With each upvote you get, you should edc65++. – Alex A. – 2015-06-04T18:28:39.527

4

Python 3, 166 163 bytes

L=input().split()
f=lambda x:int(x[:2])*60+int(x[3:])
s=""
for a in L:s=[s,s and"Look at the sun"or"The correct time is "+a][(sum(map(f,L))-3*f(a))%720<1]
print(s)

Uses

      a-b == b-c
<==>  a+c-2*b == 0
<==>  (a+b+c)-3*b == 0

with arithmetic being minutes modulo 720.

Sp3000

Posted 2015-06-03T06:11:12.187

Reputation: 58 729

Using a similar approach (a+a-b-c==0) I found that sorting is not needed.
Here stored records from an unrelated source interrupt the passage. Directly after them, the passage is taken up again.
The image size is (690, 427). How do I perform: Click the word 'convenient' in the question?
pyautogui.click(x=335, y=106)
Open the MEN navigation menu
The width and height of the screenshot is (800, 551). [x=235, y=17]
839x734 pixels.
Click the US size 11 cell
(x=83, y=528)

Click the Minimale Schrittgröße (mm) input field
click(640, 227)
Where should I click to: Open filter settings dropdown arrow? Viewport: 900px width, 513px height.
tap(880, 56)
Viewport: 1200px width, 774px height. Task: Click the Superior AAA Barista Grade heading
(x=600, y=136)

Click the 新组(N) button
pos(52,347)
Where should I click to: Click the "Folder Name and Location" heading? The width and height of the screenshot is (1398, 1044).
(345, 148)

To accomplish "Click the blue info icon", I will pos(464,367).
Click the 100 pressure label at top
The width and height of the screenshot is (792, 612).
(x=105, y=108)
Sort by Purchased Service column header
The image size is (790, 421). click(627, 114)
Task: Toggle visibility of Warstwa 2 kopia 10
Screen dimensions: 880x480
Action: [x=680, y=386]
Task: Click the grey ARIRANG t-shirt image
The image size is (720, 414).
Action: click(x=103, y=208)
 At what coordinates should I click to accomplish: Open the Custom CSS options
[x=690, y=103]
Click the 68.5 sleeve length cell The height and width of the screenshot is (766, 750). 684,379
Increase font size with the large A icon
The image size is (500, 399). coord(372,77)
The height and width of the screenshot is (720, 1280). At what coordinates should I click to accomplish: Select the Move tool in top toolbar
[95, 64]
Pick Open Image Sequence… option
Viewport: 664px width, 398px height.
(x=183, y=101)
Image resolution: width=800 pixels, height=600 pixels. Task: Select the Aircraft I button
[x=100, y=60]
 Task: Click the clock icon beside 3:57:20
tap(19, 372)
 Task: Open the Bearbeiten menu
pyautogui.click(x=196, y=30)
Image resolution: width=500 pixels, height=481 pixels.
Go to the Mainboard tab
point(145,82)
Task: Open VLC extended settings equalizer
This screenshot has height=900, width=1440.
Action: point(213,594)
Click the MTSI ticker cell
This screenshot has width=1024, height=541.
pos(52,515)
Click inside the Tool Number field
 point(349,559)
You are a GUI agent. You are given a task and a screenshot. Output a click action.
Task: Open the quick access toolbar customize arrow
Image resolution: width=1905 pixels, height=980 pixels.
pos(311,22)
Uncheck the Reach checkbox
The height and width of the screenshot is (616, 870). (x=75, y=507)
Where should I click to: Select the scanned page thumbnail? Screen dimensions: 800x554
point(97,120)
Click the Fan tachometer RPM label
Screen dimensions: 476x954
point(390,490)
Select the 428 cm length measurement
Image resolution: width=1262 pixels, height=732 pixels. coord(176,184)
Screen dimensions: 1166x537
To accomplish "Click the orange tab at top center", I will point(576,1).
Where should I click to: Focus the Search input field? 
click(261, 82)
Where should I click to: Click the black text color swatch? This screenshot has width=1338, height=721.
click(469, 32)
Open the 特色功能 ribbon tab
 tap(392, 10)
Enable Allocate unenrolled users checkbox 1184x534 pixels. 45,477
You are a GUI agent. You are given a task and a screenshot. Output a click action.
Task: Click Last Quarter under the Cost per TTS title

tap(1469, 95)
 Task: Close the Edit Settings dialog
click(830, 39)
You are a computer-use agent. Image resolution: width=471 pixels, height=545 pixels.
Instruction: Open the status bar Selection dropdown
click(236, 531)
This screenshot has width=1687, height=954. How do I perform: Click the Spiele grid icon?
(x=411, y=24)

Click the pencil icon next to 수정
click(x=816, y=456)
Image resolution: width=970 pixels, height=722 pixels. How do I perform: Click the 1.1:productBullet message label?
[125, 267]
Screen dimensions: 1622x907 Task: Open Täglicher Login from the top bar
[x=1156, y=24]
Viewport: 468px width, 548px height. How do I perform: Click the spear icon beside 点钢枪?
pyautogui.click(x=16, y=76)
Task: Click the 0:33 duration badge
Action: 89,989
Did you try to avoid it? – edc65 – 2015-06-03T17:07:08.353

@edc65 I did try to keep a count instead but I think it turned out longer. I also had a+a-b-c initially but that's a lot of calls to f (and pre-list-comp is long) – Sp3000 – 2015-06-03T17:13:17.533

2

Python 2, 254 ... 199 207 203 194 200 Bytes

Probably a few ways to shorten this, give me some time..

t=[x.split(':')for x in raw_input().split()]
a,b,c=[int(x[0])*60+int(x[1])for x in t]
print["The correct time is "+':'.join(t[[(c+a)%720%(b/2)<1,2][(a+b)%720%(c/2)<1]]),"Look at the sun"][(a-b)%240<1]

Thanks to Sp3000 helping me fix this.